_Task brief:_ Reproduce the lines below exactly. Begin with the first, end with the line containing "Click the globe icon in top bar", and leave out the pictures.

_Record extracts:_
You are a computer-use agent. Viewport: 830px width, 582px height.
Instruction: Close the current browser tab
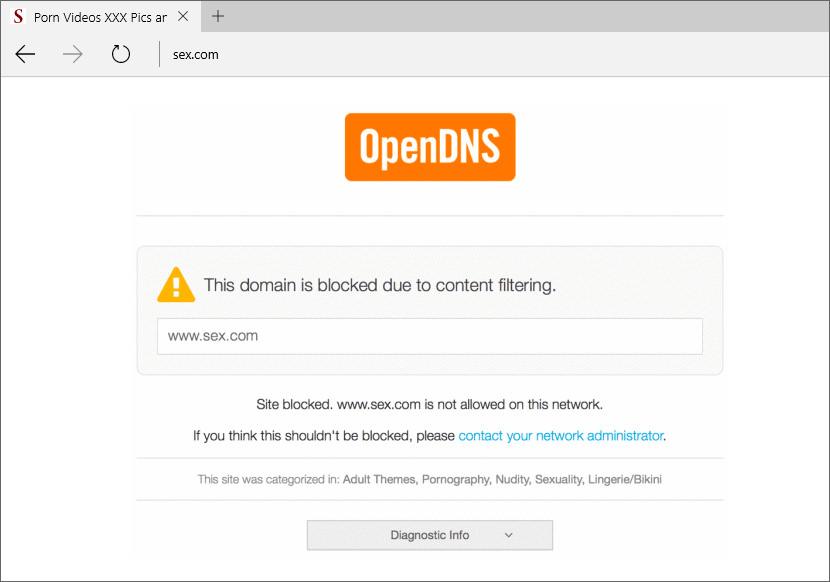pyautogui.click(x=183, y=16)
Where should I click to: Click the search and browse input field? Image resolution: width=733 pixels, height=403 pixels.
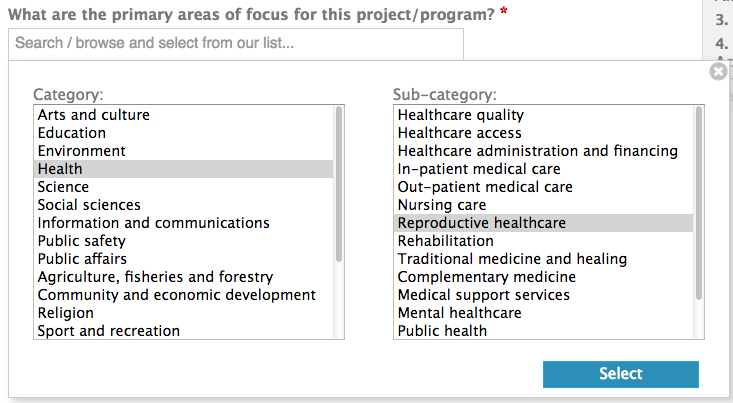pos(235,44)
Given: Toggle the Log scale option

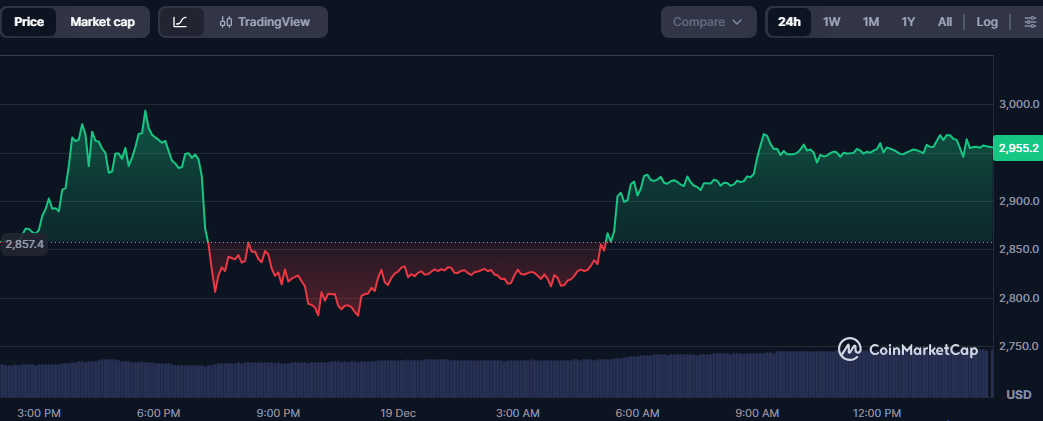Looking at the screenshot, I should [x=987, y=22].
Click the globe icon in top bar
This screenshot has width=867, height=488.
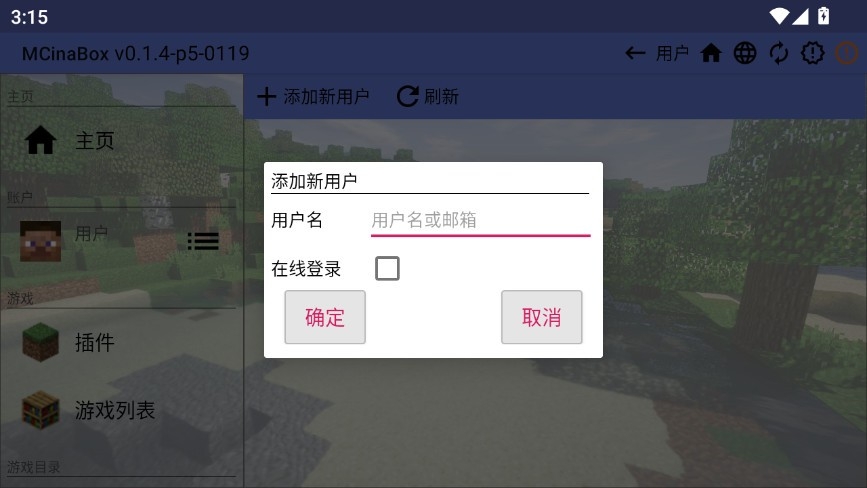[745, 54]
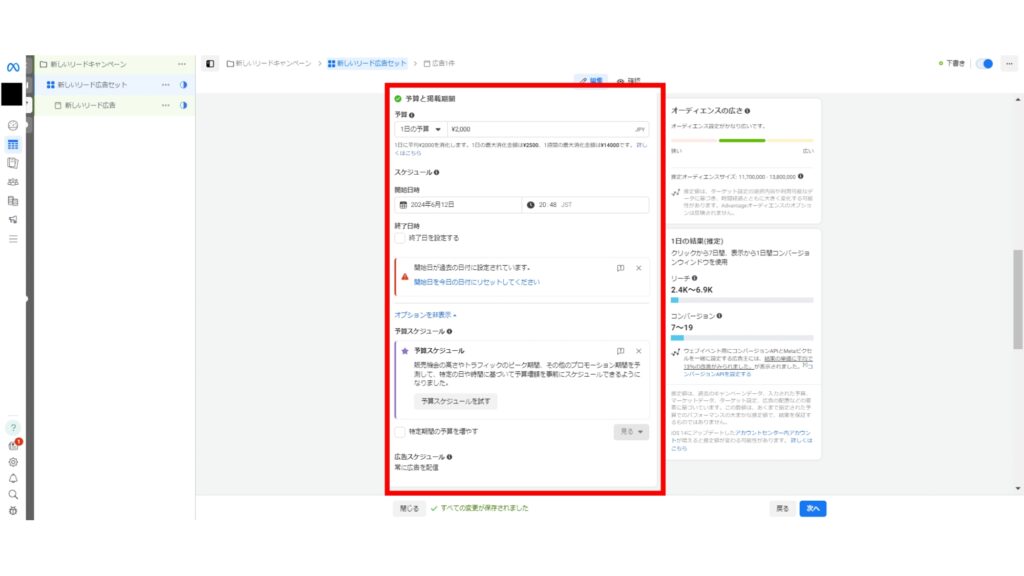
Task: Click the settings gear icon at bottom left
Action: click(13, 462)
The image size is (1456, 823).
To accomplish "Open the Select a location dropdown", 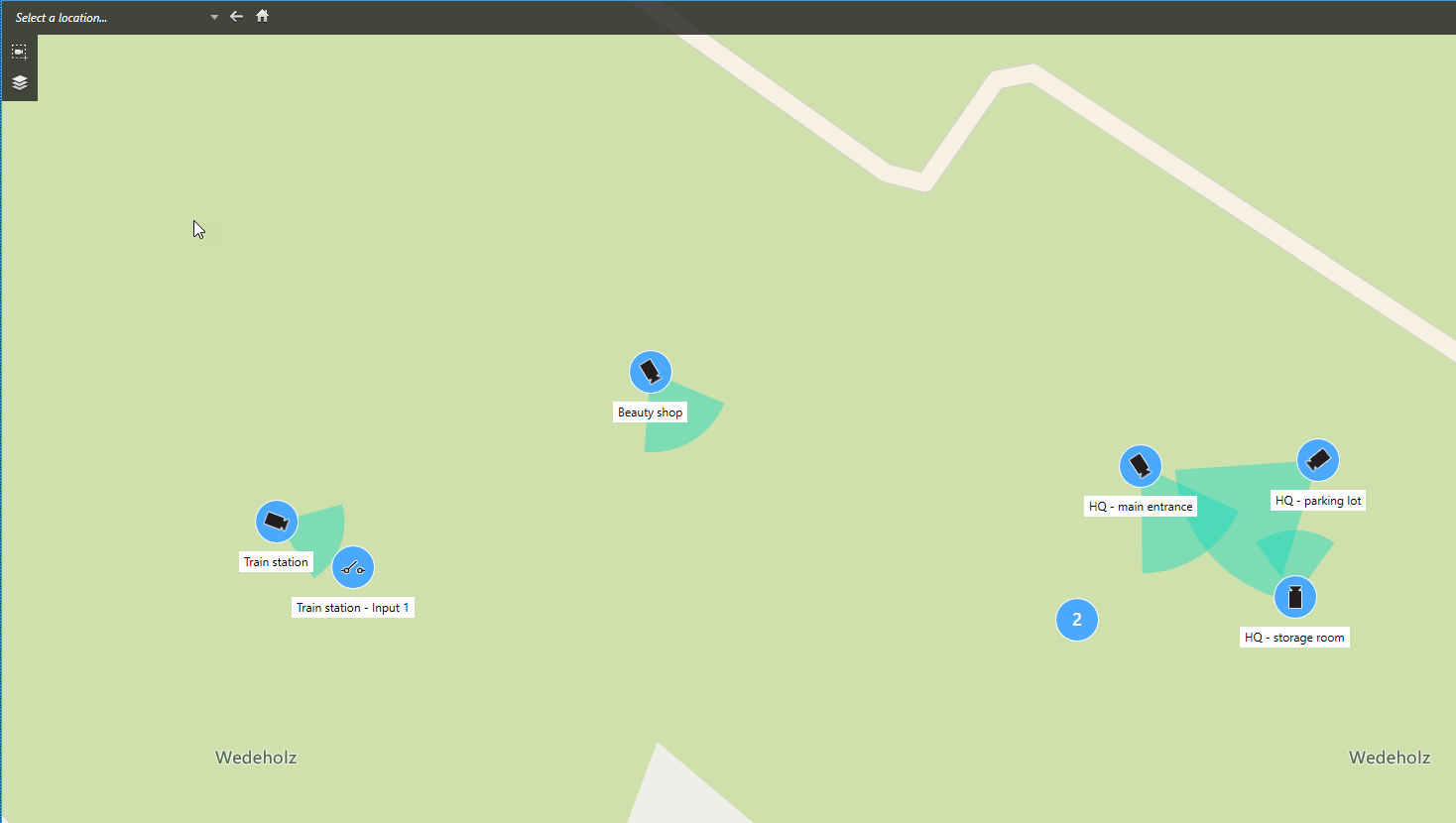I will coord(109,17).
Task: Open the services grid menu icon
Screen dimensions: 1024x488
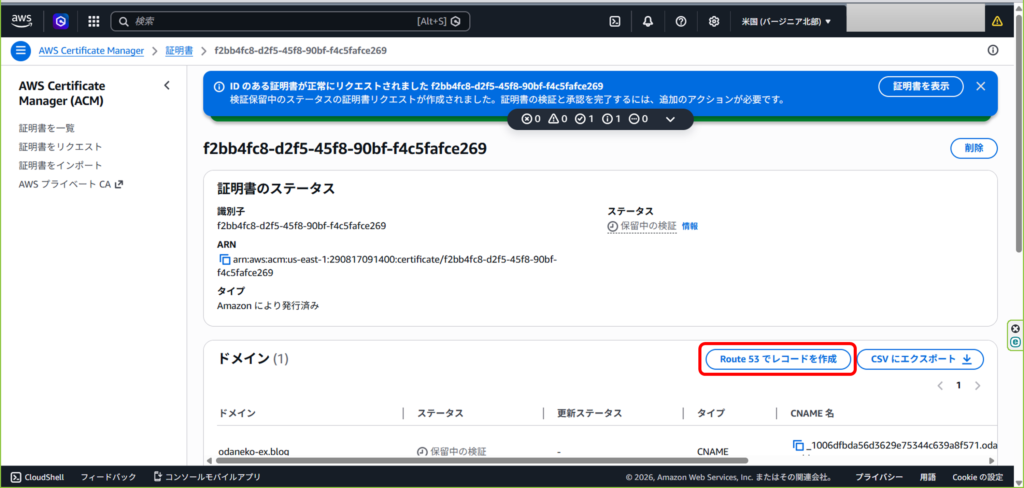Action: tap(93, 21)
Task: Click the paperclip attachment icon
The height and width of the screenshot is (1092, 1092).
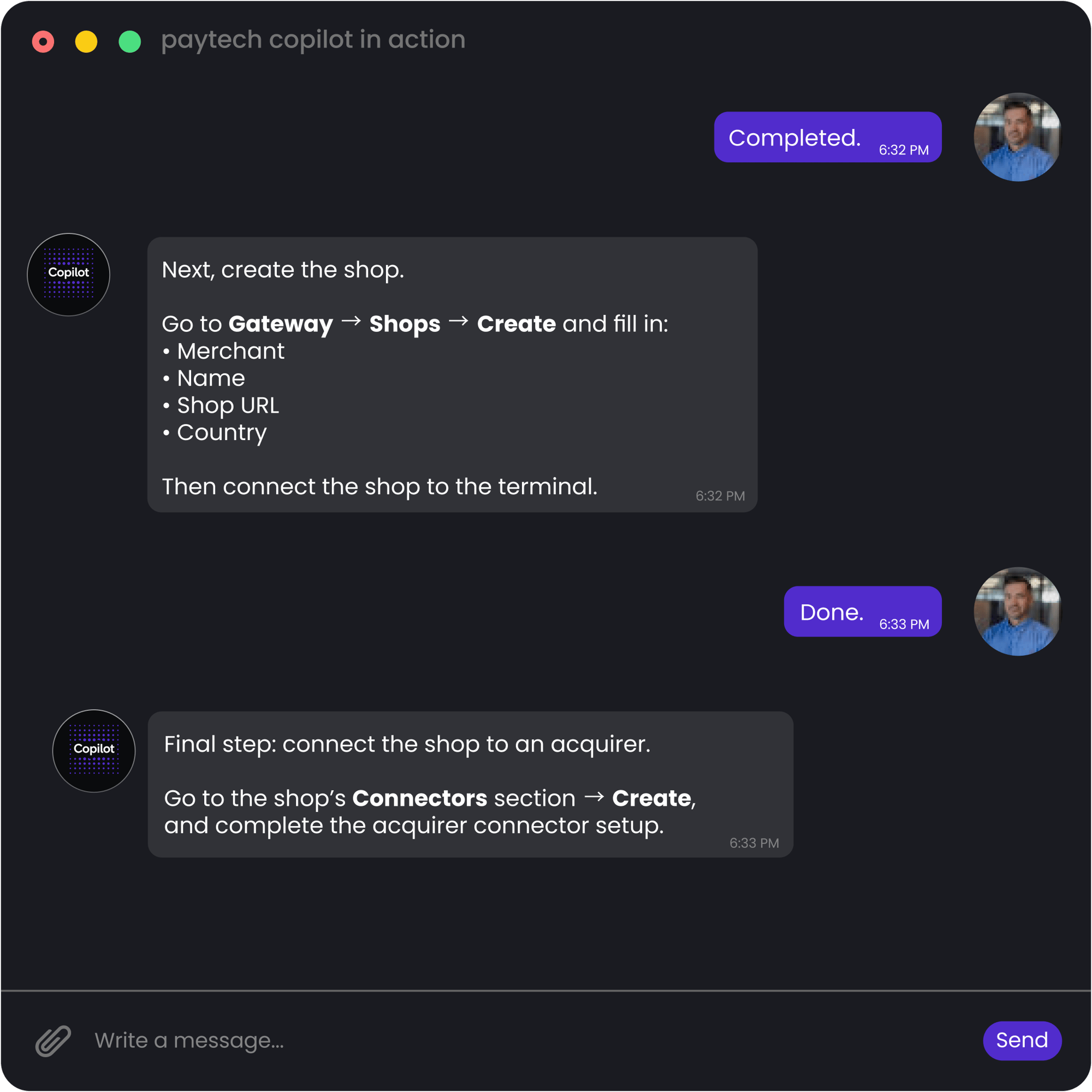Action: [x=54, y=1040]
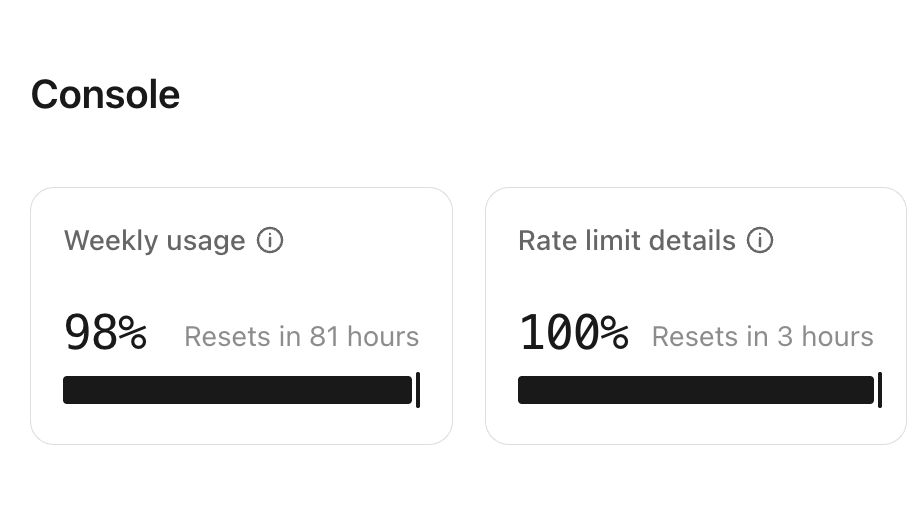Screen dimensions: 916x508
Task: Click the Weekly usage progress bar
Action: tap(237, 390)
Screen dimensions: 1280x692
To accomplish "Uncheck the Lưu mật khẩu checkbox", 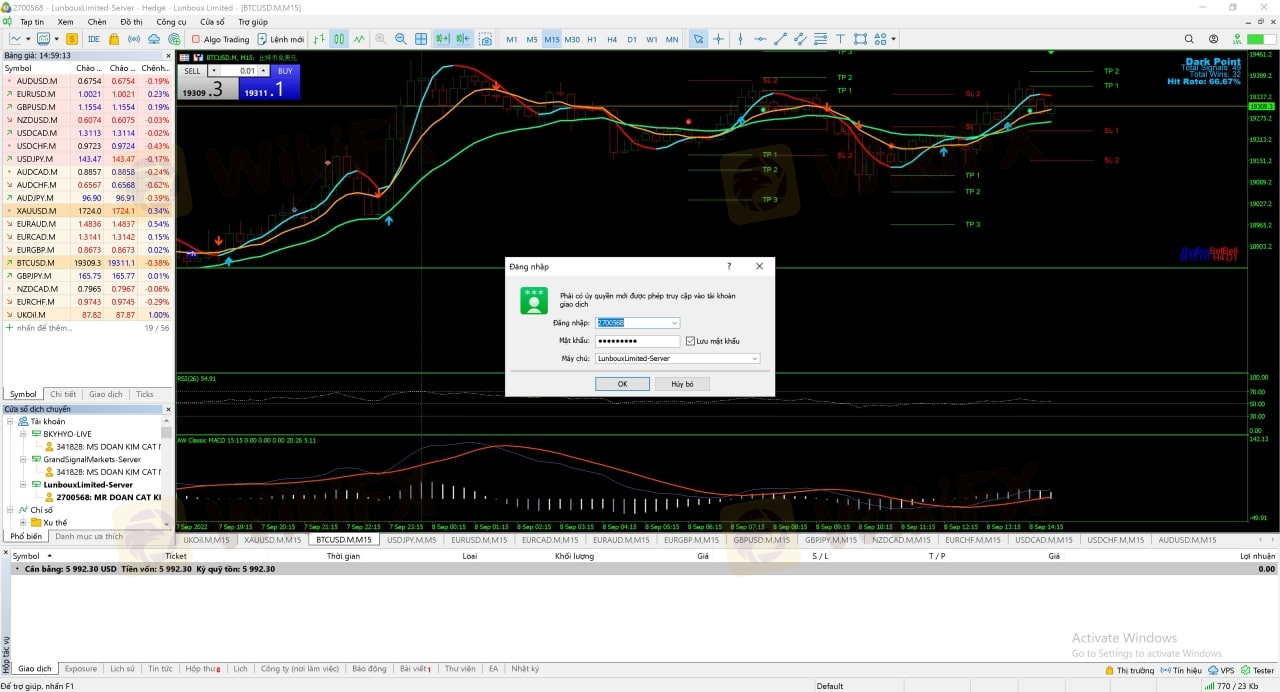I will coord(690,341).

_Reply to the exercise:_
You are a computer-use agent. Viewport: 830px width, 582px height.
Instruction: Close the current browser tab
pyautogui.click(x=183, y=16)
Where should I click to: Click the search and browse input field? Image resolution: width=733 pixels, height=403 pixels.
pos(235,44)
Given: Toggle the Log scale option

Looking at the screenshot, I should [x=987, y=22].
Click the globe icon in top bar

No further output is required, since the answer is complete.